BEGIN RECORDS TO USE
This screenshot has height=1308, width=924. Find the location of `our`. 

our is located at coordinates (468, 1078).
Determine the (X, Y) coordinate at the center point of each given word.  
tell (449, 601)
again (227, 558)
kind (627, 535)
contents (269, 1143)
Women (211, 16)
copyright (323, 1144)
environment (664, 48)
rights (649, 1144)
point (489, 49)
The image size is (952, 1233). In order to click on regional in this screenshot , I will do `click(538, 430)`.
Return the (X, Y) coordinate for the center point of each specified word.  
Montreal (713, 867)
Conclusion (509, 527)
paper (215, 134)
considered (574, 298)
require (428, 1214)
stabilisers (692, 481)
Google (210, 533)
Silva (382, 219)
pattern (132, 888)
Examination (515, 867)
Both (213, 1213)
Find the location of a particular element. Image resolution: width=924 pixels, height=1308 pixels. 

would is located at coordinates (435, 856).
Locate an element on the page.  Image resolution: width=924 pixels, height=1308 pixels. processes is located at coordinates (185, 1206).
END RECORDS TO USE
GIVEN INSTRUCTION :: Set out the records above as a numbered list, leaving out the blank lines.

TASK SOLUTION ::
1. This screenshot has height=1308, width=924. Find the location of `our`. 
2. our is located at coordinates (468, 1078).
3. Determine the (X, Y) coordinate at the center point of each given word.  
4. tell (449, 601)
5. again (227, 558)
6. kind (627, 535)
7. contents (269, 1143)
8. Women (211, 16)
9. copyright (323, 1144)
10. environment (664, 48)
11. rights (649, 1144)
12. point (489, 49)
13. The image size is (952, 1233). In order to click on regional in this screenshot , I will do `click(538, 430)`.
14. Return the (X, Y) coordinate for the center point of each specified word.  
15. Montreal (713, 867)
16. Conclusion (509, 527)
17. paper (215, 134)
18. considered (574, 298)
19. require (428, 1214)
20. stabilisers (692, 481)
21. Google (210, 533)
22. Silva (382, 219)
23. pattern (132, 888)
24. Examination (515, 867)
25. Both (213, 1213)
26. Find the location of a particular element. Image resolution: width=924 pixels, height=1308 pixels. 
27. would is located at coordinates (435, 856).
28. Locate an element on the page.  Image resolution: width=924 pixels, height=1308 pixels. processes is located at coordinates (185, 1206).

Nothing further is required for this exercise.